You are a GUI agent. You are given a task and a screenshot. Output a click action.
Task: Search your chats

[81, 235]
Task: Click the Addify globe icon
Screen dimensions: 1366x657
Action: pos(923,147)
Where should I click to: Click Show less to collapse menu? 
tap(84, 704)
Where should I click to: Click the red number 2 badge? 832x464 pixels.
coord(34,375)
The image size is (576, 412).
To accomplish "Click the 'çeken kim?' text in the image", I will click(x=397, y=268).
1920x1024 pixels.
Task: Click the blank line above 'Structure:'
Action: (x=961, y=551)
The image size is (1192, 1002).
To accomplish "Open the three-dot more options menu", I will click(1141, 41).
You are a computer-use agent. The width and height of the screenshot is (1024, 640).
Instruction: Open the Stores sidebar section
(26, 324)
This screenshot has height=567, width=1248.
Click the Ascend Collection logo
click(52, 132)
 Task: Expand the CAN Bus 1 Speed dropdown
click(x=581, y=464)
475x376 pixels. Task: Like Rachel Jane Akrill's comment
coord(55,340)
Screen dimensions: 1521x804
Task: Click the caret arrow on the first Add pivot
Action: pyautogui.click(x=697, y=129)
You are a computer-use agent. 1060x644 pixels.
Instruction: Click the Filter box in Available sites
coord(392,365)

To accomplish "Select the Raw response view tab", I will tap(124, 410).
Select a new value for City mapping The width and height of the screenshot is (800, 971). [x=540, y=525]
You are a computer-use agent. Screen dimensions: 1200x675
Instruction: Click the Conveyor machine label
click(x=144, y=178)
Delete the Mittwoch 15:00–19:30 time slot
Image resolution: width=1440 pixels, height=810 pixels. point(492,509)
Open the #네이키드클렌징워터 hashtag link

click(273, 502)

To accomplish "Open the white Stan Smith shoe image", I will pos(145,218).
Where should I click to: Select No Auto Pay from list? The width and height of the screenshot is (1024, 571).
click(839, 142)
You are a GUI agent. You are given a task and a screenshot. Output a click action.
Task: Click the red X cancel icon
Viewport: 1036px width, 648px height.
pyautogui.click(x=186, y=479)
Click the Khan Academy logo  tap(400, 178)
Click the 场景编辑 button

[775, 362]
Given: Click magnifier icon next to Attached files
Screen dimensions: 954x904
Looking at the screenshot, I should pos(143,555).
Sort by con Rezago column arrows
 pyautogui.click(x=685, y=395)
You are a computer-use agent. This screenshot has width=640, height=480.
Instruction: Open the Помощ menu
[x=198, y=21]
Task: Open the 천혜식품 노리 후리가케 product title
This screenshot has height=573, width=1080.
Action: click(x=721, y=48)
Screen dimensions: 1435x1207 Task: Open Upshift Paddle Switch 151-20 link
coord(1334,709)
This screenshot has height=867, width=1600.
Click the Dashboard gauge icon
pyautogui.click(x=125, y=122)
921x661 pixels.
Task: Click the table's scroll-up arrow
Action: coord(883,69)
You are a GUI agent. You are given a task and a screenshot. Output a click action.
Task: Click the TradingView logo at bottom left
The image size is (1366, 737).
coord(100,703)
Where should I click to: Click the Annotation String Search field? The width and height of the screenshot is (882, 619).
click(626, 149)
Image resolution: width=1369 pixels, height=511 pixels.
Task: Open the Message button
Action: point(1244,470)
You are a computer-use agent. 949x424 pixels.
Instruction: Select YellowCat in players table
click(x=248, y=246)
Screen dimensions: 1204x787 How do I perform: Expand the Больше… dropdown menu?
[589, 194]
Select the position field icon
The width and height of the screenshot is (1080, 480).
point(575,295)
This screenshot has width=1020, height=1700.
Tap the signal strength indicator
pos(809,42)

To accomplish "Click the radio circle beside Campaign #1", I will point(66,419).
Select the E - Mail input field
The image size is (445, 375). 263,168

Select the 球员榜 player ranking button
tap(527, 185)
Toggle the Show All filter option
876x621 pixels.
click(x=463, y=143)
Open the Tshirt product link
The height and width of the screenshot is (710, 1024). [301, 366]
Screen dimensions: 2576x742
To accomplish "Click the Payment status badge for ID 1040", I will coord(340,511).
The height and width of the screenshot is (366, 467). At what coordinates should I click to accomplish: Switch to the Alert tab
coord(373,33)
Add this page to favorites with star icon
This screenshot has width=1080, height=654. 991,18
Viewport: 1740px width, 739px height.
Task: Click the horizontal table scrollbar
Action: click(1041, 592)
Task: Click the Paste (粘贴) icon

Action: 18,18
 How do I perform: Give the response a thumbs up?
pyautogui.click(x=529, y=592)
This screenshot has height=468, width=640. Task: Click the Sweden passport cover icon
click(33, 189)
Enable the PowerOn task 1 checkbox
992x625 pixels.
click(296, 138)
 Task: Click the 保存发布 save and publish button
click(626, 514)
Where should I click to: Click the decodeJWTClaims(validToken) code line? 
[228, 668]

* [WHAT TO DO]: Only lines that include "computer" belong in the answer; return them from the entries above.

* [WRITTEN ANSWER]:
You are a computer-use agent. The width and height of the screenshot is (1024, 640).
You are a computer-use agent. 1060x644 pixels.
You are a computer-use agent. Screen dimensions: 1200x675
You are a computer-use agent. This screenshot has width=640, height=480.
You are a computer-use agent. 949x424 pixels.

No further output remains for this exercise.